Puissance locale, frein ou moteur
de l’aménagement romain ?

Rome se compose d’un centre-ville historique, d’une première et seconde couronnes. Cette dernière est aujourd’hui un territoire où de nombreux projets d’aménagements se concentrent.

Les plans régulateurs généraux de 1931 et 1962 ont façonné les caractéristiques urbaines de la commune de Rome. Axés sur le développement économique (secteur tertiaire), ces schémas directeurs n’ont que modérément enrayé l’expansion de la seconde couronne par des occupations foncières illégales.

Face à cette désorganisation urbaine de Rome, le pouvoir local a décidé de restructurer la ville à partir de son réseau de transport. De 1993 à 2008, la modernisation et l’adaptation des infrastructures de transport, “Il cura del ferro” la thérapie par le fer,  a cherché à réparer les dommages causés par plusieurs décennies d’insuffisance de planification.

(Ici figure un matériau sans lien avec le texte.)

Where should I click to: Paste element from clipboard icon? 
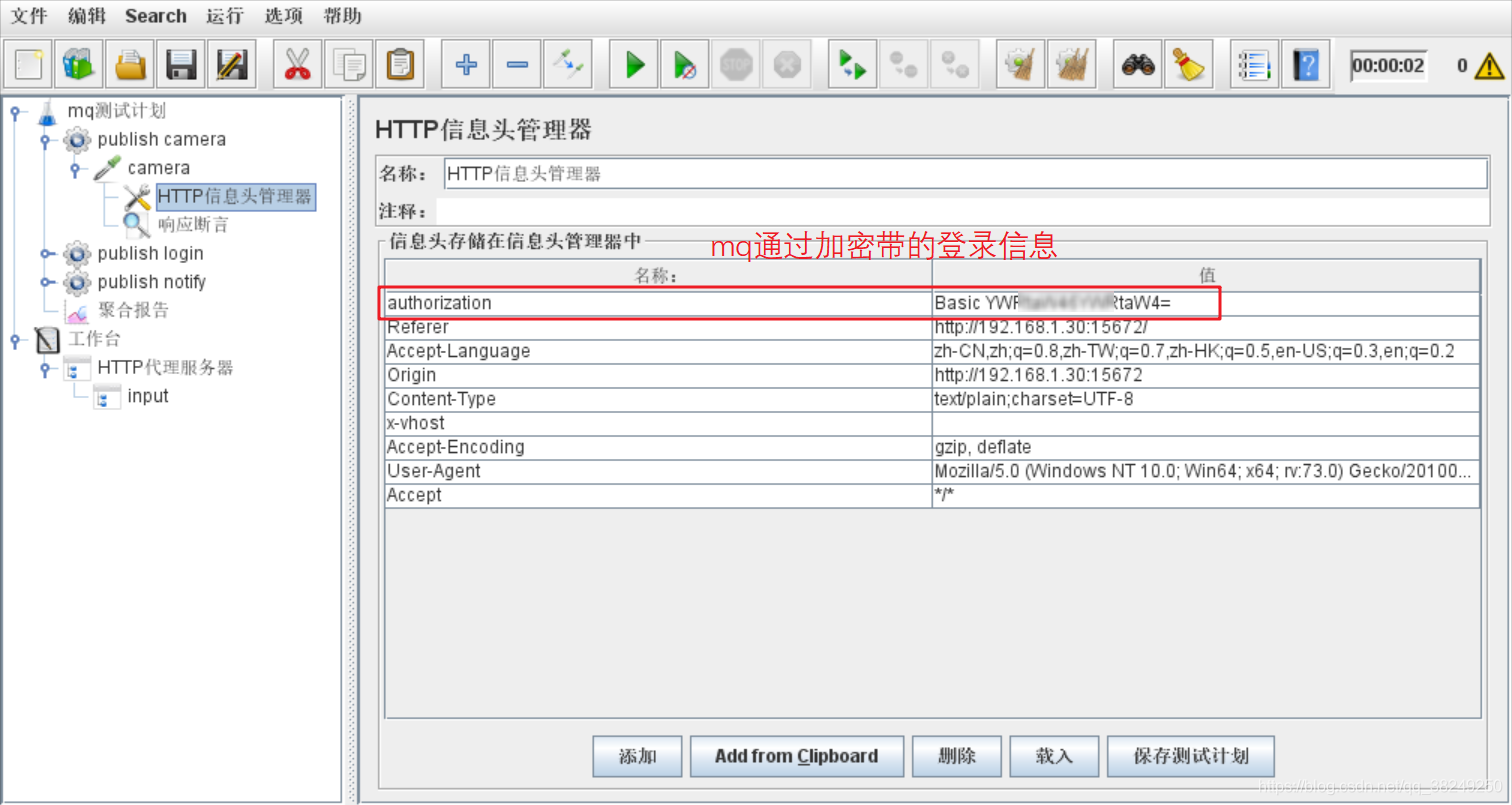[x=401, y=62]
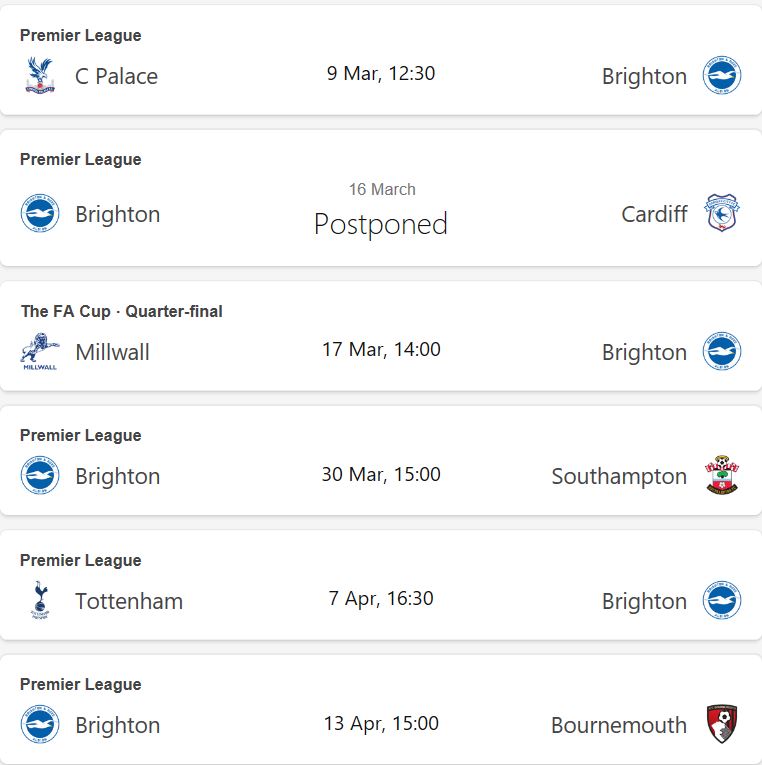Click the Cardiff City club crest
This screenshot has width=762, height=765.
coord(721,214)
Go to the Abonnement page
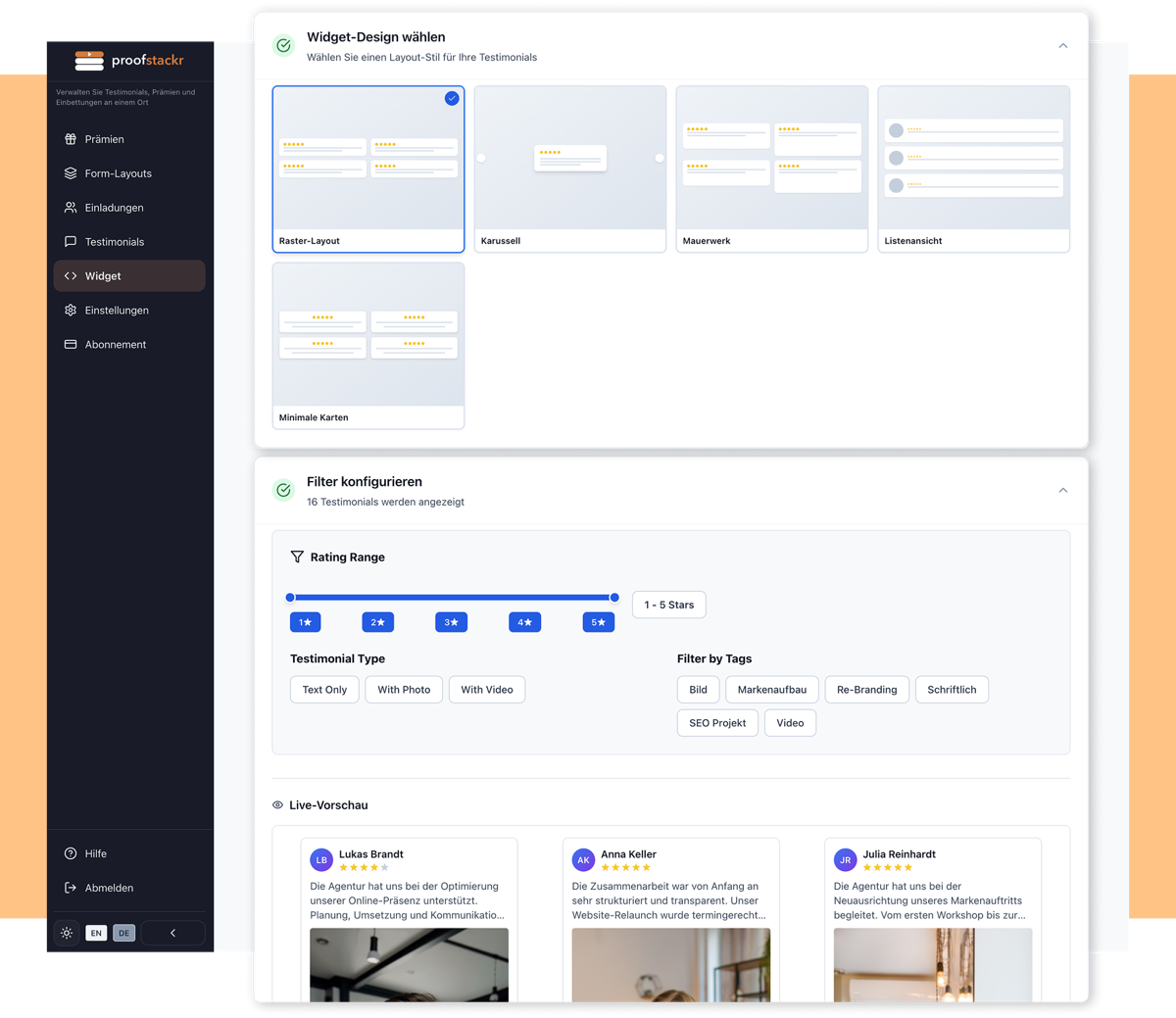Viewport: 1176px width, 1018px height. (115, 344)
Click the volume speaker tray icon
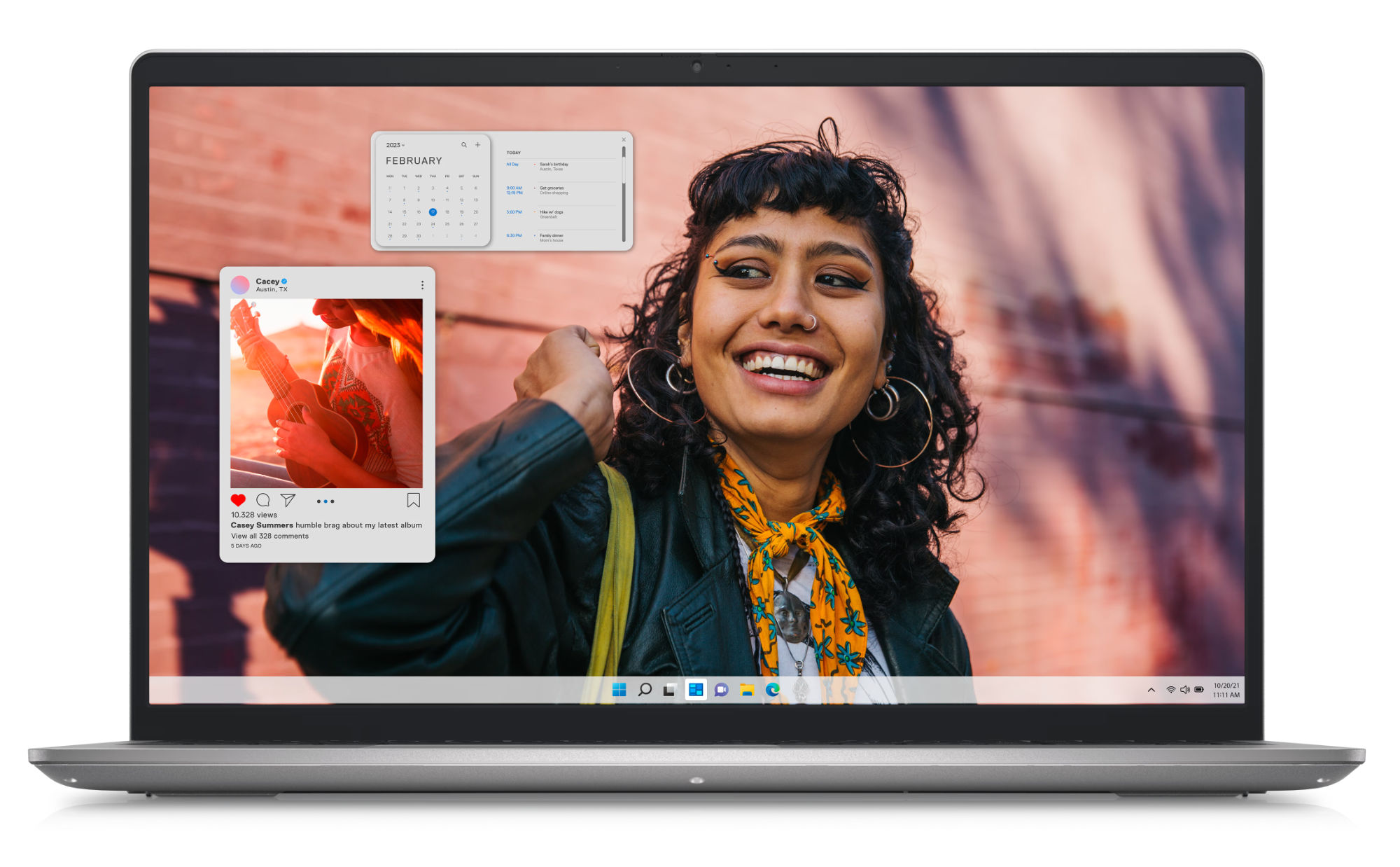Screen dimensions: 1400x867 (x=1184, y=690)
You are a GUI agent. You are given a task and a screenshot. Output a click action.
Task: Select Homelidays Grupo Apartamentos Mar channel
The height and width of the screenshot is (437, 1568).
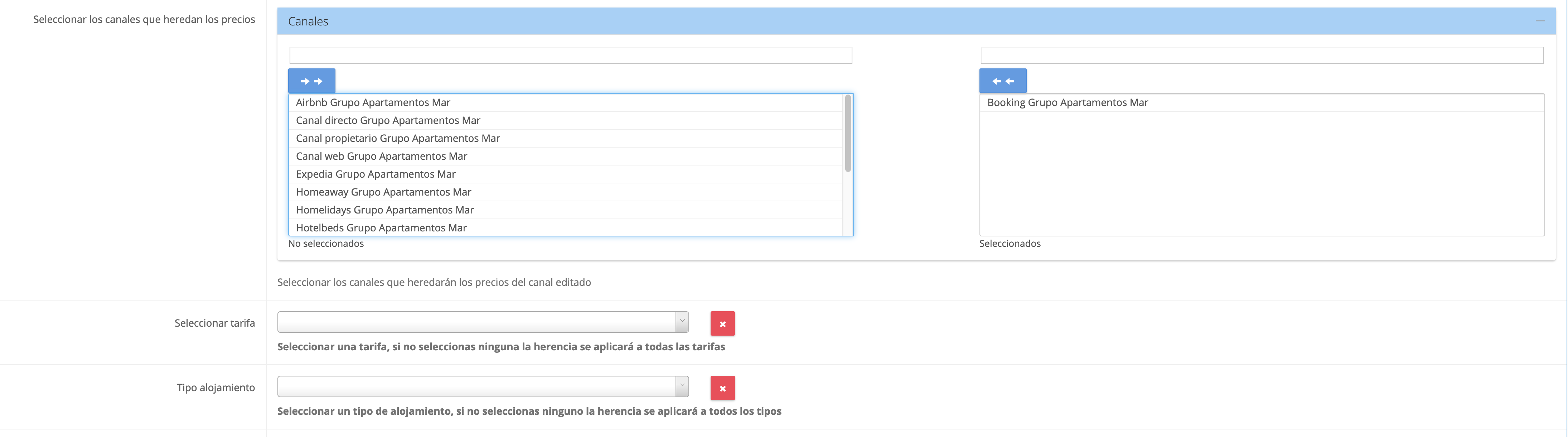(385, 210)
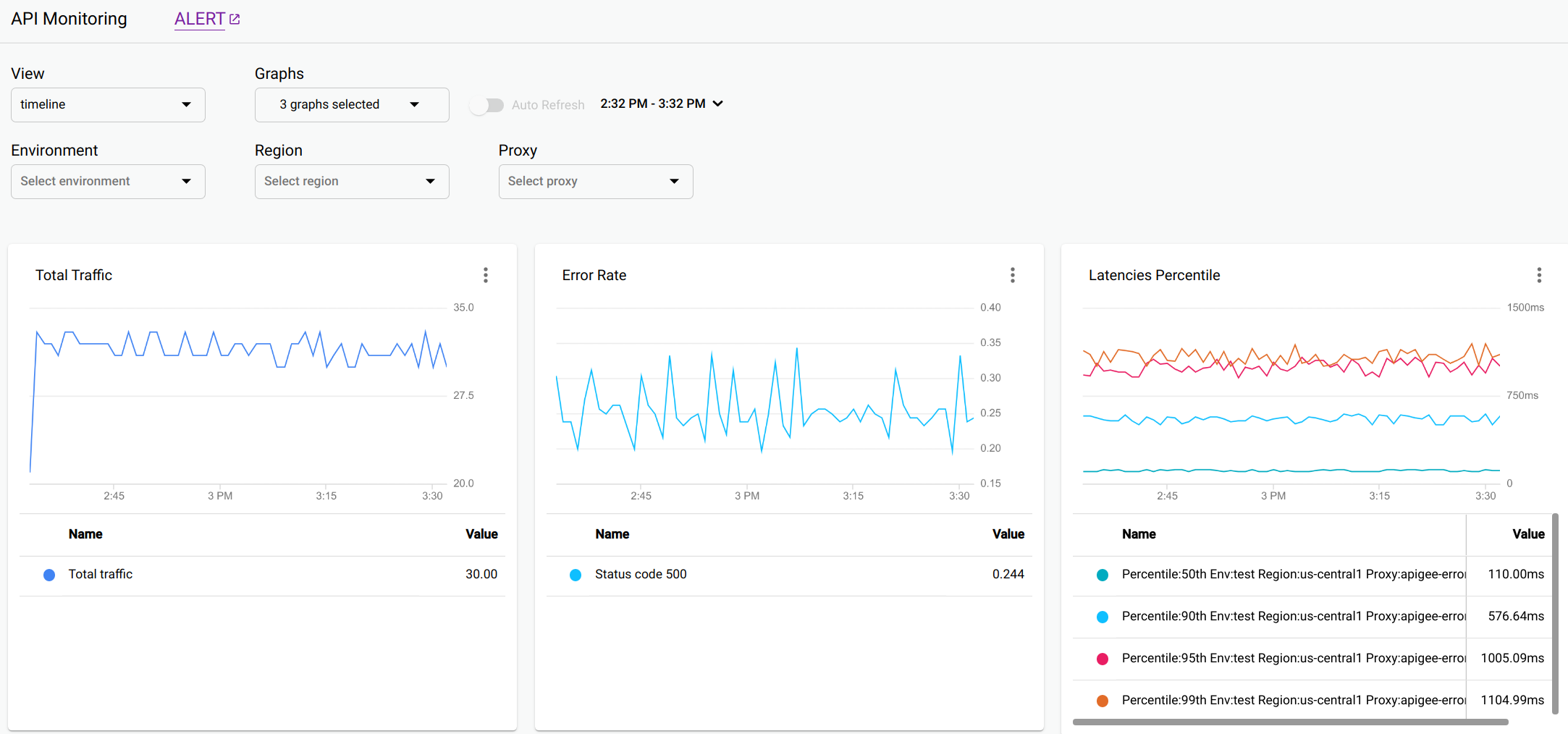1568x734 pixels.
Task: Expand the 2:32 PM - 3:32 PM time range picker
Action: [661, 104]
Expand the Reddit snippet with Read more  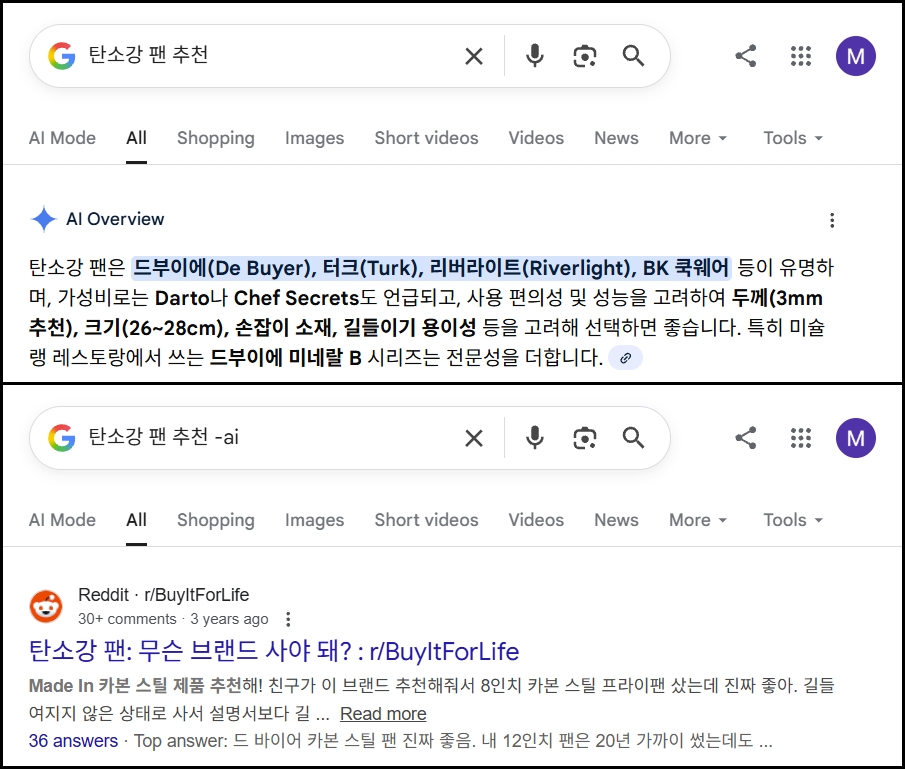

Ce plan, financé par l’État à hauteur de 500 millions d’euros, a permis de renouveler des infrastructures de transports.

En 2006, s’appuyant sur des modèles européens comme celui de Paris, Londres ou Madrid, ayant axé leur planification sur un fonctionnement multipolaire, le nouveau plan régulateur général prévoit de densifier des zones urbaines, à partir du nouveau réseau de transport, afin de créer de nouvelles centralités.

Il est convenu que les villes satellites seront construites autour des principales gares et que l’aménagement urbain ne sera possible que si une gare du réseau ferré urbain ou régional est à proximité.

Un des premiers succès de ce plan s’appelle le “Parco Leonardo”. Cette ville s’étend sur 160 hectares le long de l’axe Rome-Fiumincino. Ville verte où l’ensemble des services à la personne sont réunis (santé, éducation, divertissement, administration), elle est le fruit de négociations entre la commune de Rome et les promoteurs dans le but d’échanger les droits de construction et d’obtenir l’aménagement d’une nouvelle gare. Désormais plus de 3 000 personnes y travaillent et environ 7 000 y résident.

Cependant, le territoire romain se compose d’identités locales (puissants propriétaires-promoteurs) fortes et influentes rendant les initiatives à projet parfois difficiles.

Porta di Roma

Projet « Porta di Roma »

À titre d’exemple, le projet “Porta di Roma”, situé dans la zone Bufalotta, est une initiative entièrement privée, qui s’étend sur plus de 150 hectares à proximité de l’anneau autoroutier romain, disposant de logements, bureaux et centres commerciaux.

À l’origine, ce projet ne répondait pas aux exigences urbaines définies dans le plan général. Depuis, l’intervention de la commune de Rome a abouti à une loi (loi n° 396/90), et la zone sera prochainement accessible par la ligne B1 du métro.

Les initiatives privées, bien que spéculatives, peuvent dans certains cas de figure être des solutions aux lenteurs de requalification de territoire, aux moyens financiers insuffisants de la commune et à l’absence  d’une instance hiérarchique capable de prioriser et activer les projets.

Une première révision du plan régulateur général de 2006 a été formulée, « le projet du millénaire 2010-2020 », prolongeant la réflexion sur l’aménagement de la métropole romaine.